Ya con una venda en la frente, Roca se presentó ante los legisladores y, con voz firme, improvisó un breve discurso en lugar de leer el mensaje que había preparado.
El agresor, identificado rápidamente, fue reducido por Carlos Pellegrini —futuro presidente—, quien al actuar con destreza y decisión se ganó el apodo de “la gran muñeca”. El detenido resultó ser Ignacio Monges, un hombre de 36 años oriundo de Corrientes. Al ser interrogado, declaró estar harto del rumbo político del país y reconoció su simpatía por Dardo Rocha. Sus creencias espiritistas, tan populares en esos años, influían también en su visión del mundo. Consideraba que Roca era el principal responsable de una situación insostenible que se arrastraba desde hacía casi dos años. Según sus propias palabras, actuó “con la intención de salvar a la Patria, cuya libertad ambicionaba”.

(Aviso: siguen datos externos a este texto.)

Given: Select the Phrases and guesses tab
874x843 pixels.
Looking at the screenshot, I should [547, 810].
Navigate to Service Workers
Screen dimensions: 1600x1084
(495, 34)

Por su ataque al presidente fue condenado a diez años de reclusión. Sin embargo, la historia daría un giro inesperado: el 9 de julio de 1896, una década después del atentado frustrado, Roca —ya nuevamente en el poder— solicitó su indulto. Una vez libre, Monges no tardó en dirigirse al hogar del general para agradecerle el gesto. Le reconoció además el cuidado que se había tenido con su hijo durante su tiempo en prisión. Roca lo recibió sin rencores, lo trató con cortesía y le comunicó que había intercedido para conseguirle un empleo. Pero la vida fuera de la cárcel, marcada por la culpa, el remordimiento o tal vez la frustración, resultó demasiado para él. Decidió regresar a su Corrientes natal, donde falleció apenas nueve años después.
Este episodio, por momentos trágico y por otros profundamente humano, nos invita a observar bajo otra luz a uno de los personajes más influyentes de la historia argentina. Nos muestra un Roca que, más allá del militar y del político férreo, también supo ser indulgente, comprensivo y generoso con quien intentó quitarle la vida. Quizá allí radique parte de su complejidad: en ser al mismo tiempo el estratega implacable y el hombre capaz de perdonar. Porque ese también fue Julio Argentino Roca.